A new range of performance measures for emergency care will replace existing NHS targets, the government has announced.

The “indicators” will come into force from next April - seeing the end of the four-hour waiting time target for patients in accident and emergency.

The requirement for ambulances to attend serious but not life-threatening cases within 19 minutes has also been scrapped and replaced with a set of 11 new indicators.

Ambulance services will still be required to respond to 75% of all category A (immediately life-threatening) calls within eight minutes, but will also have to perform against a new set of measures, such as how well patients do who have suffered a cardiac arrest or stroke.

The GMB union said the plan was a “shocking scaling back” of ambulance services currently provided to patients.

However, health secretary Andrew Lansley said the government wanted to provide a “balanced and comprehensive view” of how emergency care works and stop the “isolated” focus on faster care.

Mr Lansley said some parts of the NHS feel pressured into meeting process-led targets for A&E and ambulances that “distort” priorities and lack clinical justification.

The set of eight indicators for A&E care will cover issues such as timeliness, patient satisfaction, outcomes and safety.

Five of the indicators have “performance management triggers” - meaning hospital managers will investigate if an A&E unit is failing to maintain good performance.

However, central government will not monitor or deliver sanctions to those units that fall behind.

While the four-hour A&E target has officially been scrapped, managers will be expected to investigate if more than 5 per cent of patients wait more than four hours.

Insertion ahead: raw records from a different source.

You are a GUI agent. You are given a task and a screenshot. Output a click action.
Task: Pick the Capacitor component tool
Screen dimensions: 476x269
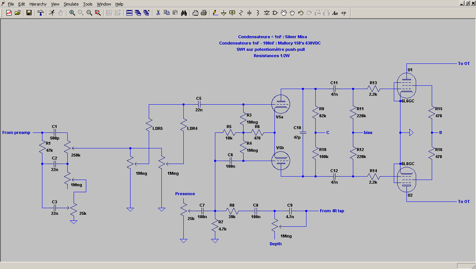pos(250,13)
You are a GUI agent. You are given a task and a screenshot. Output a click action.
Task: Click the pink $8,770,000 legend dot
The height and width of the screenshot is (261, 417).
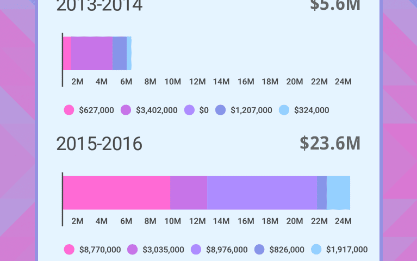(69, 250)
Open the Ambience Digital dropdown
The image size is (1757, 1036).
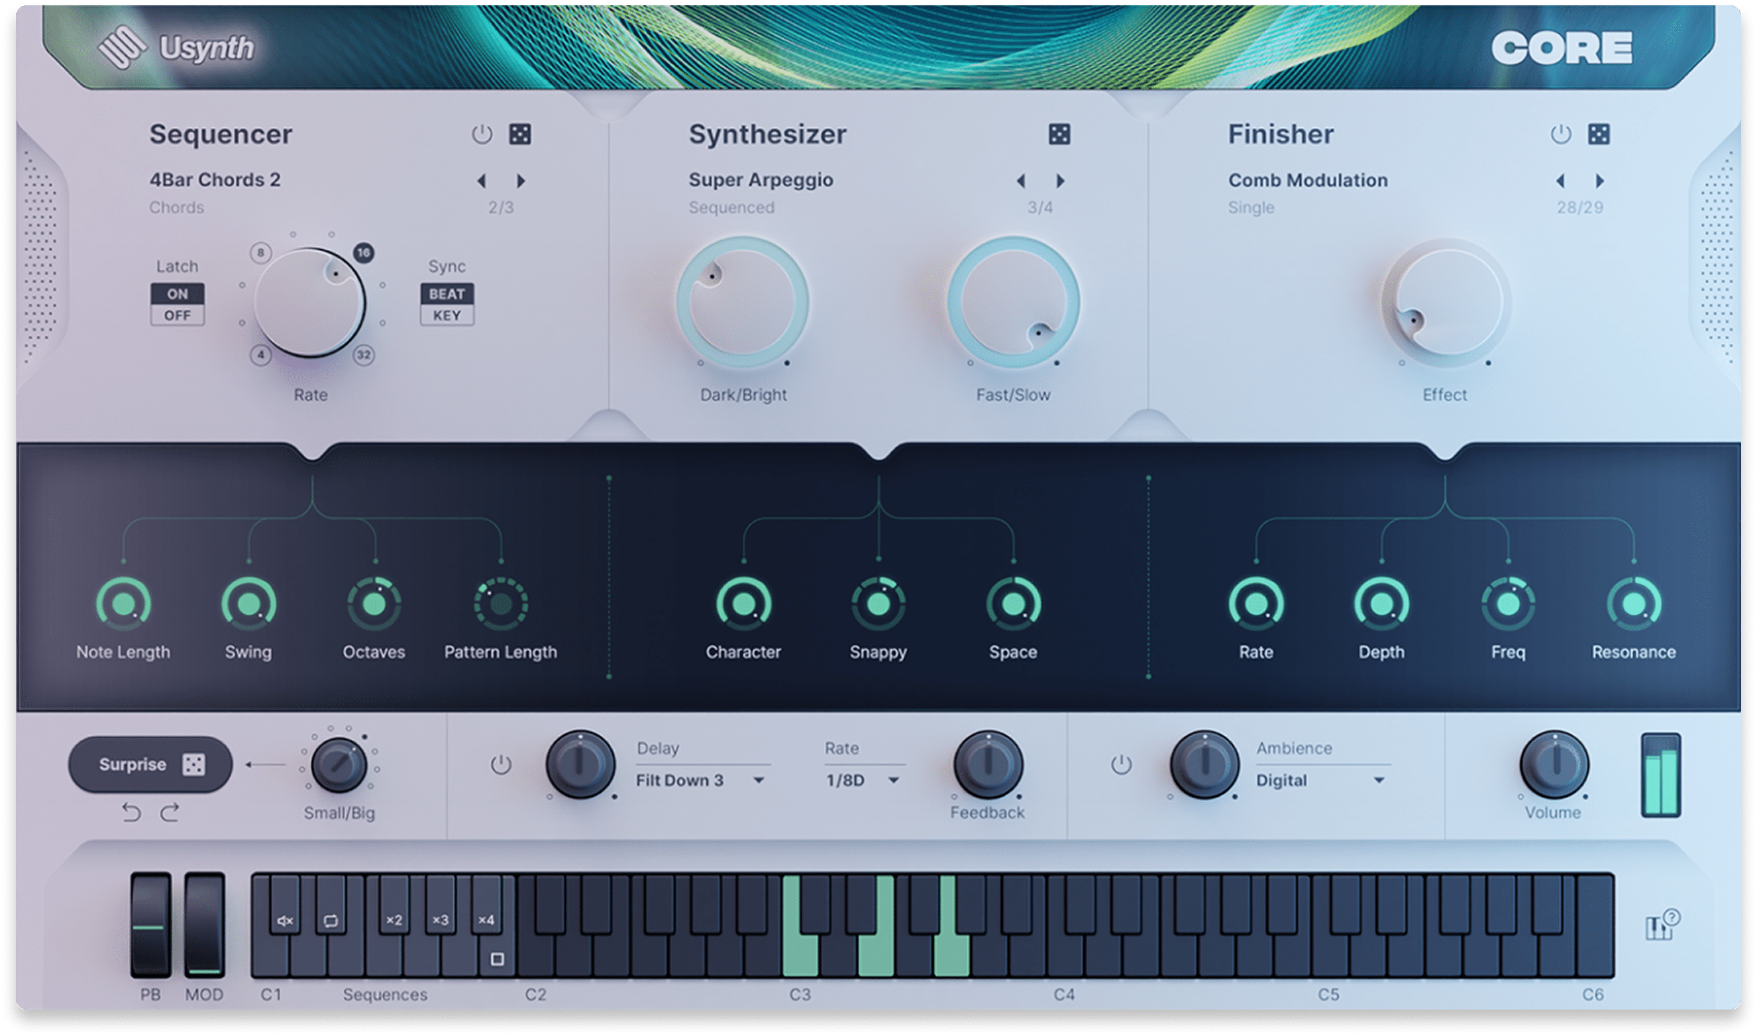point(1320,780)
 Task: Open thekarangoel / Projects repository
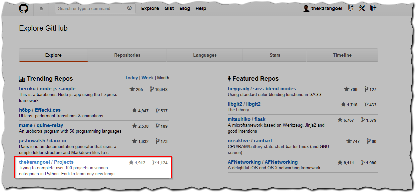coord(46,162)
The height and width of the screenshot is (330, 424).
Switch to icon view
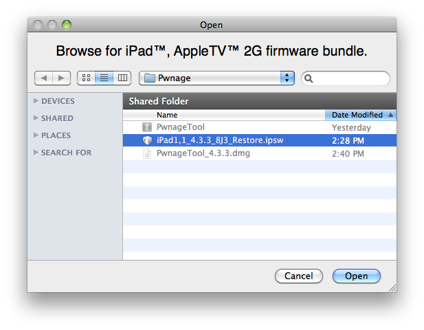click(86, 78)
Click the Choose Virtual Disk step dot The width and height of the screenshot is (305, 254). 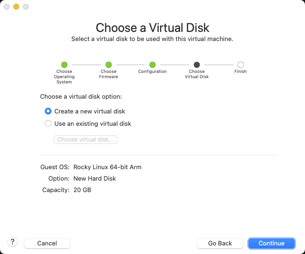pos(197,65)
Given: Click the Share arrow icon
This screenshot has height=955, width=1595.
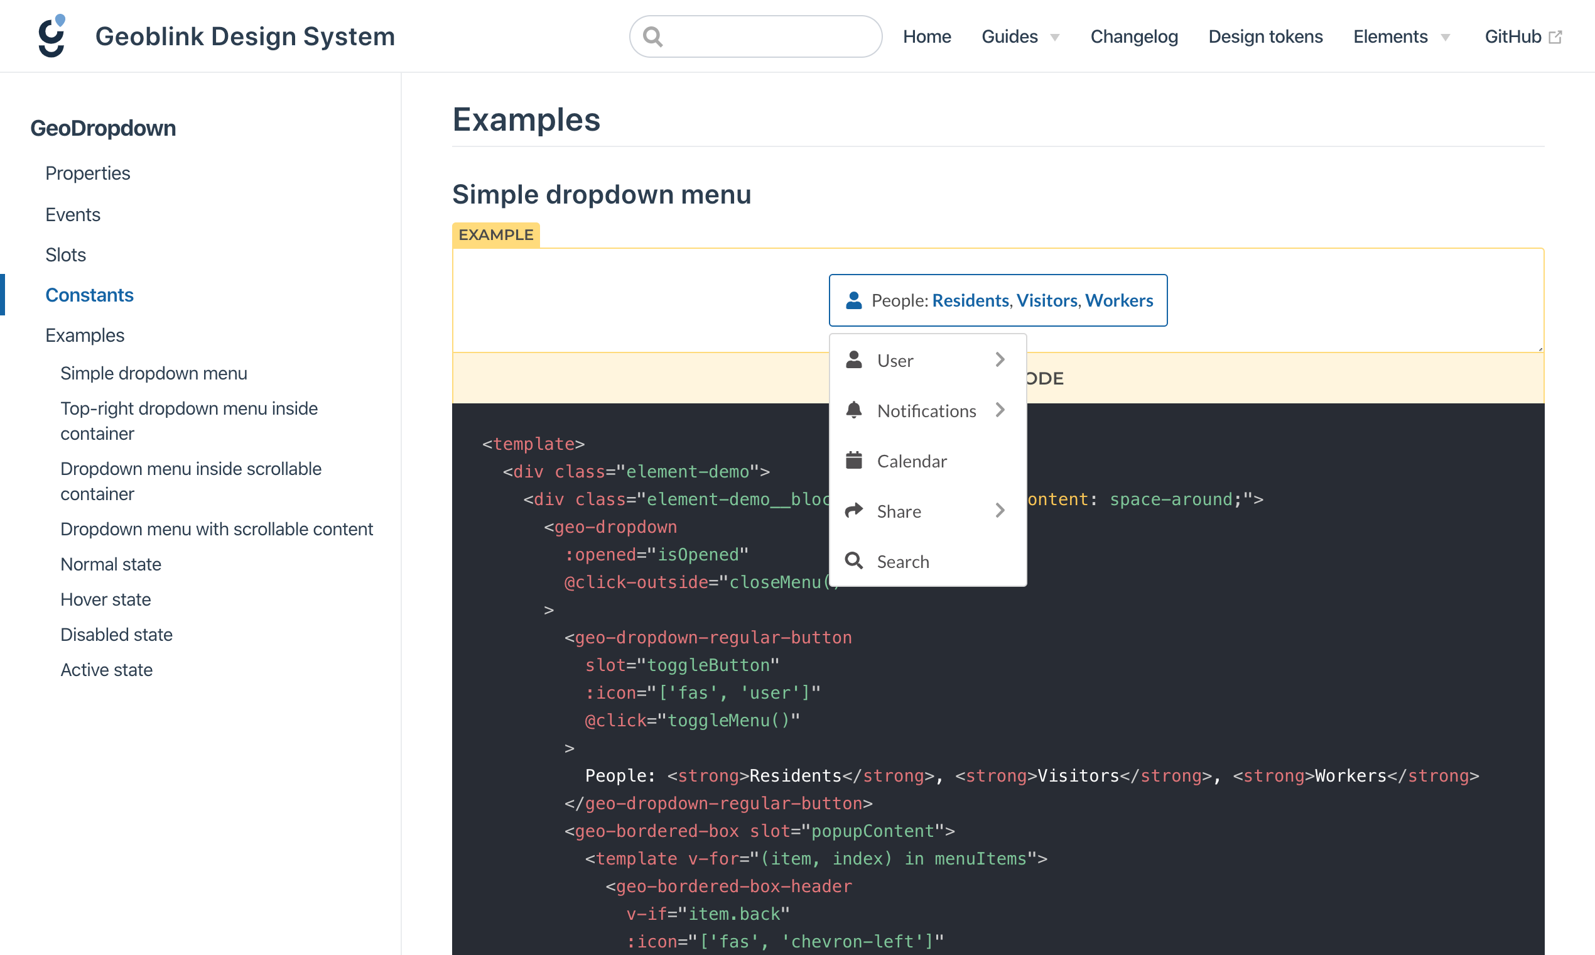Looking at the screenshot, I should click(x=854, y=510).
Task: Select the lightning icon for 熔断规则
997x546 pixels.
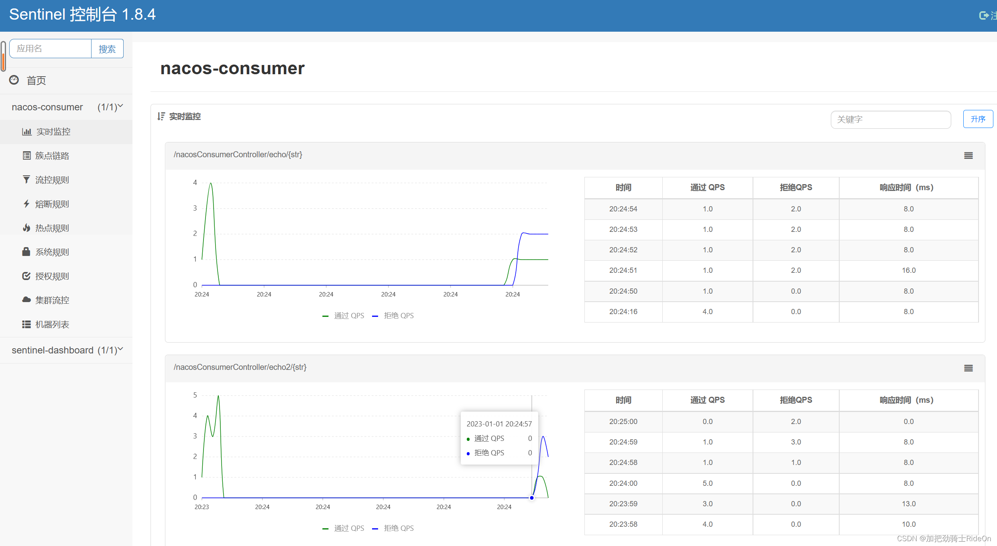Action: tap(26, 204)
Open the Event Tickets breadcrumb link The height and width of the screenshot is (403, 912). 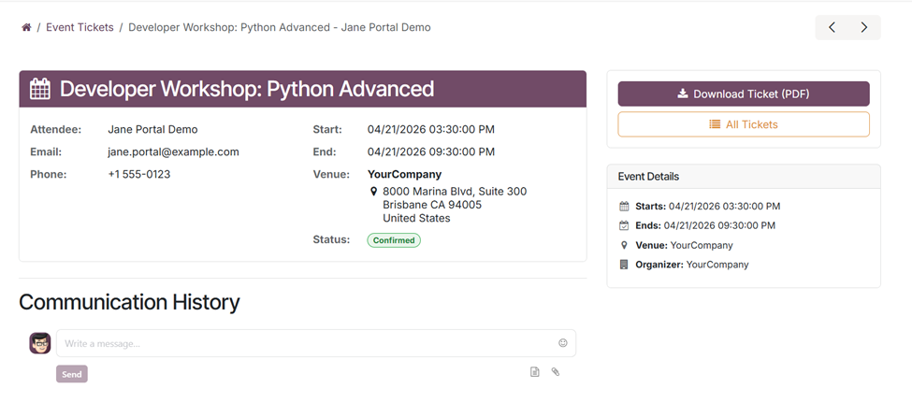[80, 28]
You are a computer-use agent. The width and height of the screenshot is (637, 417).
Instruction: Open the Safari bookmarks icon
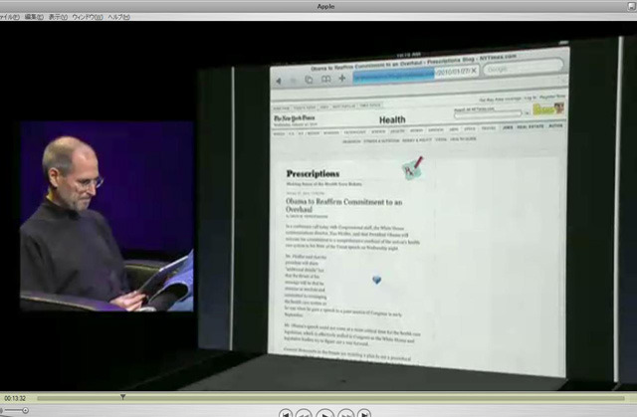click(324, 77)
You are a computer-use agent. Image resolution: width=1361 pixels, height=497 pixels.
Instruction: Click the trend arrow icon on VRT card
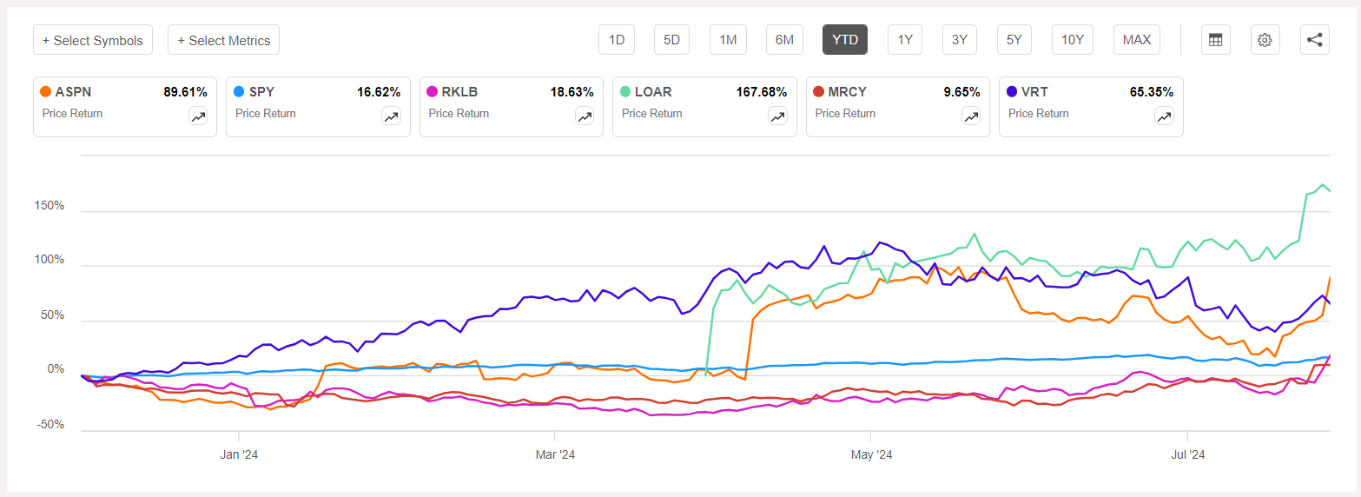tap(1164, 116)
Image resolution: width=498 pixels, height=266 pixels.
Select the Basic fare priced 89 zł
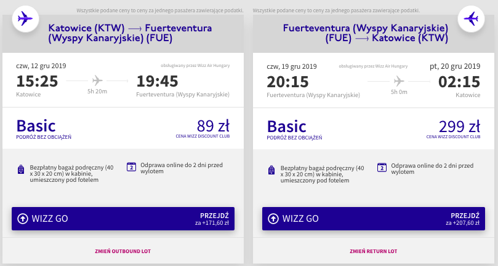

A similar investigation would occur if more than 5 per cent of patients leave A&E before being seen, while ideally people should wait no longer than 20 minutes for an initial assessment.

If more than 5 per cent of patients wait more than 15 minutes for such an assessment, managers should look into why, the government says.

There will also be a focus on prioritising patients that require rapid treatment instead of those who have been waiting the longest.

Another indicator says staff should treat people with some urgent conditions - such as deep vein thrombosis - in community settings, including their own home, rather than in hospital.

This would provide “better patient care” and lead to a reduction in emergency admissions to hospital which are “costly” and can expose patients to other infections.

A further indicator relates to patients being readmitted to hospital through A&E within a week of being discharged, which affects more than 30,000 people every year.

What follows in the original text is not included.